Wills are being signed on car bonnets during the coronavirus pandemic lockdown in order to adhere to laws regarding both correct procedure for will-making and current rules on social distancing.

What does this mean?

Strict laws dating back to 1837 in England and Wales dictate that in order for a will to be held valid it must be signed by the testator (the person writing the will) in front of two independent witnesses and then signed by two people in the presence of the testator. Due to the current guidelines regarding social distancing and self-isolation, these laws are becoming increasingly difficult to abide by. Novel ways of witnessing wills are being devised, one being placing documents under windscreen wipers to be witnessed from afar and then signing them on car bonnets. This has resulted in renewed calls for the 200-year-old laws to be updated and made more flexible, and yet the Ministry of Justice has stated that there are no plans to relax the current rules.

What's the big picture effect?

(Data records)
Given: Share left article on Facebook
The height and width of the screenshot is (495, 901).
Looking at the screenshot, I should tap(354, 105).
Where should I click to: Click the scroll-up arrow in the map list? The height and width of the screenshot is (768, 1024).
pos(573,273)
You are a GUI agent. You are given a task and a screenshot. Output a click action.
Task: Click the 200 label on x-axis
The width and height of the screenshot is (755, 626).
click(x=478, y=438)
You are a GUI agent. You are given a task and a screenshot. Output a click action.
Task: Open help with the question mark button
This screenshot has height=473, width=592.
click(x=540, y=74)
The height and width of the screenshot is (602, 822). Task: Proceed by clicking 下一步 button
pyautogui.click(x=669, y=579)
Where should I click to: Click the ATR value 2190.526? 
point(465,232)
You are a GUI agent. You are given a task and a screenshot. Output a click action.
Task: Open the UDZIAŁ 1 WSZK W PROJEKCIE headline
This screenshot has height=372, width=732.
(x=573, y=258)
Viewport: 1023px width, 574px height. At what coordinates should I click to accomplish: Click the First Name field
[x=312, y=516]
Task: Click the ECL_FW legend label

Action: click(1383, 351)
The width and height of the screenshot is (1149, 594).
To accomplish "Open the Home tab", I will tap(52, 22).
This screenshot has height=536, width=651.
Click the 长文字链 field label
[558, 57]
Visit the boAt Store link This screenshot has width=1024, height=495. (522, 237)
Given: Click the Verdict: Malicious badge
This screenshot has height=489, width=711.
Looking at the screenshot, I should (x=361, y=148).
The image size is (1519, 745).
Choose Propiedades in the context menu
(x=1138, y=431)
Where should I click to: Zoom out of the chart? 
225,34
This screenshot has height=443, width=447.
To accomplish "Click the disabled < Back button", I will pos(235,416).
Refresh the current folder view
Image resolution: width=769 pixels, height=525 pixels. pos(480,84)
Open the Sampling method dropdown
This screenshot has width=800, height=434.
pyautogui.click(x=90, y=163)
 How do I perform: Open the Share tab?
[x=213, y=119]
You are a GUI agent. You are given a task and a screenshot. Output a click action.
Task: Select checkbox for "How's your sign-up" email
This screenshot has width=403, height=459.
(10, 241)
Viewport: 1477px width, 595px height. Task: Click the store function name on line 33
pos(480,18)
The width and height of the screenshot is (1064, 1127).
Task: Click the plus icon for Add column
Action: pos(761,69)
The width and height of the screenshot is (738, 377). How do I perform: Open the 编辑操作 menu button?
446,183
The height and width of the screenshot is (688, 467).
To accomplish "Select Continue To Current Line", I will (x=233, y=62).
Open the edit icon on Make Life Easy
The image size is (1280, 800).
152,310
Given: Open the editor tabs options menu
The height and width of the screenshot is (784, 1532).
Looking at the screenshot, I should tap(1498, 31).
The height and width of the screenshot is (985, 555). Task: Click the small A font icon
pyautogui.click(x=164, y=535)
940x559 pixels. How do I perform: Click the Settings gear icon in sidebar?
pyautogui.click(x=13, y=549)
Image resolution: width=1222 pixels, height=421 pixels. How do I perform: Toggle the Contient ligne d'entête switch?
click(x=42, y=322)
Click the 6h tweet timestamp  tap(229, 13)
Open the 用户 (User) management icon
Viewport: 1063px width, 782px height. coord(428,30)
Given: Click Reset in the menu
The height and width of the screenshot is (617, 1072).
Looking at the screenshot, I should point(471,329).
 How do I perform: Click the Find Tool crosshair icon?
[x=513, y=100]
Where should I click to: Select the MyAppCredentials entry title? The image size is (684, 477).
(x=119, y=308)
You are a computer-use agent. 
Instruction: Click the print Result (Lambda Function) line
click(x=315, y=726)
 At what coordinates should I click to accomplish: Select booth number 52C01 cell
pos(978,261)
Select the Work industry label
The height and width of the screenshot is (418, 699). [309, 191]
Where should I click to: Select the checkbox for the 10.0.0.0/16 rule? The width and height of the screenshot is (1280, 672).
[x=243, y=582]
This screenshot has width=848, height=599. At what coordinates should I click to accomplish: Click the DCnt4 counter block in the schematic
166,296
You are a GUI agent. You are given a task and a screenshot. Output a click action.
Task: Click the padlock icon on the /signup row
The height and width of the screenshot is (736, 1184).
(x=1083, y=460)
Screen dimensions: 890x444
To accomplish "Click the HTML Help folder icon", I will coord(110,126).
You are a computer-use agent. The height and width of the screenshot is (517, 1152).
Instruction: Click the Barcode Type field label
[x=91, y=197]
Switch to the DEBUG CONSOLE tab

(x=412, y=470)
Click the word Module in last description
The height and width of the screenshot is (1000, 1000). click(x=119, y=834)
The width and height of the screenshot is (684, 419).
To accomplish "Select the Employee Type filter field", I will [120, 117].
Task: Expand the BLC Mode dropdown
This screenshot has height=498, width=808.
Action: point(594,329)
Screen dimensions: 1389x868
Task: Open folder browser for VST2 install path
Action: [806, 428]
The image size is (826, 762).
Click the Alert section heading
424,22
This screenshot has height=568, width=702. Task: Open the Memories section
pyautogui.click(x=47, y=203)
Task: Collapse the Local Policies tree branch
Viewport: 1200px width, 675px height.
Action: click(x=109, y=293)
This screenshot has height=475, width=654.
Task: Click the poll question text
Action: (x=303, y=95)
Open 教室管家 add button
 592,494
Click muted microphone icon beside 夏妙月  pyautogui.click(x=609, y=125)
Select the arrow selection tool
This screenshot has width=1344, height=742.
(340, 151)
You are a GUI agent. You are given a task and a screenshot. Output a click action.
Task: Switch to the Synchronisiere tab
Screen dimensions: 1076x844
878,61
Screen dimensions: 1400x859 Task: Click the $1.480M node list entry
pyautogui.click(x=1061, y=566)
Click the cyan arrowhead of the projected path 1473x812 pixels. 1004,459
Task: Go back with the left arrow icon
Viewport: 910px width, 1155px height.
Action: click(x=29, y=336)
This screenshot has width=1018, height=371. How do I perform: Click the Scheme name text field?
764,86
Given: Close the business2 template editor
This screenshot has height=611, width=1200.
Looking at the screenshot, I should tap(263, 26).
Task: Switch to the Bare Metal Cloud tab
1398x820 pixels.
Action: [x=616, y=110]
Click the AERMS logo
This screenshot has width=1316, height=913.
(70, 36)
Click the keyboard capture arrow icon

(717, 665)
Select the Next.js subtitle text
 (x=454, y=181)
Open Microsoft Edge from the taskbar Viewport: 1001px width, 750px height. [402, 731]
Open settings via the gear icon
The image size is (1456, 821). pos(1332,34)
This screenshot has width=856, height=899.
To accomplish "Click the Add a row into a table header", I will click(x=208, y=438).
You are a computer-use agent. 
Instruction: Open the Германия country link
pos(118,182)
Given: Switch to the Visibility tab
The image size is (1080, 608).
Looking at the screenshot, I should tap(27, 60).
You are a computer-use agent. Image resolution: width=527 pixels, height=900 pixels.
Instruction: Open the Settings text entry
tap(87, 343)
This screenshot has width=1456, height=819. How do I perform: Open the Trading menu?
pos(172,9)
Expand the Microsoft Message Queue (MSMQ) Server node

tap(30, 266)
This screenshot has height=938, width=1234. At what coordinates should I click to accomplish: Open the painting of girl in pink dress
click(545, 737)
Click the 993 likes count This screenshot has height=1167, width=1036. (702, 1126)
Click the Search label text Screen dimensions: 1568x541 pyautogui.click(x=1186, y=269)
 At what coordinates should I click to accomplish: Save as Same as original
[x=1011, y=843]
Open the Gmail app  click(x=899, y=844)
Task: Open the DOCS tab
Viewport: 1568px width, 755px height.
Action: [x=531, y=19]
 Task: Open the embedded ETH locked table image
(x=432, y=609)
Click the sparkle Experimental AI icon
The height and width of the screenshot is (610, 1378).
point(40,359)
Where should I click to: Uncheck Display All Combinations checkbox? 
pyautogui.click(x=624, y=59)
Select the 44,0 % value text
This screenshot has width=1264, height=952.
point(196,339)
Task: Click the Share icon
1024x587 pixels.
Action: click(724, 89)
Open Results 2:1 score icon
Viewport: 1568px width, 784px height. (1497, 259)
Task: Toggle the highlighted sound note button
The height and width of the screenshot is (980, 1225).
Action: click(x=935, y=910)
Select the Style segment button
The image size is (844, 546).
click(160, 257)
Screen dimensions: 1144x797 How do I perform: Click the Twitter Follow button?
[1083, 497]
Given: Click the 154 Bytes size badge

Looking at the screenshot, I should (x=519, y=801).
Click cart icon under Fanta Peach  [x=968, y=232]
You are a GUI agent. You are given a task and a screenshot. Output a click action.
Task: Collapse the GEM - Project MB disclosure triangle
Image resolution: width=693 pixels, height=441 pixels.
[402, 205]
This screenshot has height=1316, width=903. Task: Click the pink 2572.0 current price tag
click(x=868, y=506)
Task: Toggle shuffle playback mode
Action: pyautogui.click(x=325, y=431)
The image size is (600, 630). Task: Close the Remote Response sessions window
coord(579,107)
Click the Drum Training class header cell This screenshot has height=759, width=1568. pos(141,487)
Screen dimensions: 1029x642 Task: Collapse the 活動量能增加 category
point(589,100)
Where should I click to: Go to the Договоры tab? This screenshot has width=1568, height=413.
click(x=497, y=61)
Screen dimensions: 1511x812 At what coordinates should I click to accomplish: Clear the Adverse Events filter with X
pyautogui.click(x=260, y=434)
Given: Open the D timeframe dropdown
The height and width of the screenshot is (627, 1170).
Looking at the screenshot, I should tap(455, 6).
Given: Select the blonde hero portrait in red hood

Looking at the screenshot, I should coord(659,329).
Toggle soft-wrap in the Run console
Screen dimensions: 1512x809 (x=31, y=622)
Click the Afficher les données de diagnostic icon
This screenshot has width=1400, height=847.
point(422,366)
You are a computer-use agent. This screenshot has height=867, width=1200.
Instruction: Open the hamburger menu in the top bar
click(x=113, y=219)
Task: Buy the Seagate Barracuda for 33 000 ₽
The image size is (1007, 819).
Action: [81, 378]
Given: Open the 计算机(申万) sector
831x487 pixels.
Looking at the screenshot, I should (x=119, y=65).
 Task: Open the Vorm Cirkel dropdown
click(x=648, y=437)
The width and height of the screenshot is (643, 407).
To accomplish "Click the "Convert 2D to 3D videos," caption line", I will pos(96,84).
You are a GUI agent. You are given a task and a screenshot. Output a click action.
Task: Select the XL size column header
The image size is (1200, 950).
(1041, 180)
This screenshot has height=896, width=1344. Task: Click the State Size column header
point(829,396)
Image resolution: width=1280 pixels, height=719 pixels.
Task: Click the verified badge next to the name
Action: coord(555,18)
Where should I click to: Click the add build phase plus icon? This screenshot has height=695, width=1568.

TASKS TO CARRY OUT:
1 - Answer these questions from the article on signing wills during the lockdown:
(a) On what are wills being signed during the coronavirus lockdown?
(b) To what year do the laws on will-making in England and Wales date back?
(c) What has the Ministry of Justice said about the current rules?
2 - According to the article on signing wills during the lockdown, what must happen for a will to be held valid in England and Wales? List every requirement it gives.

RESULTS FOR THE EXERCISE:
1 -
(a) On car bonnets.
(b) 1837.
(c) It has no plans to relax them.

2 -
- The will must be signed by the testator.
- The testator must sign in front of two independent witnesses.
- The will must then be signed by two people in the presence of the testator.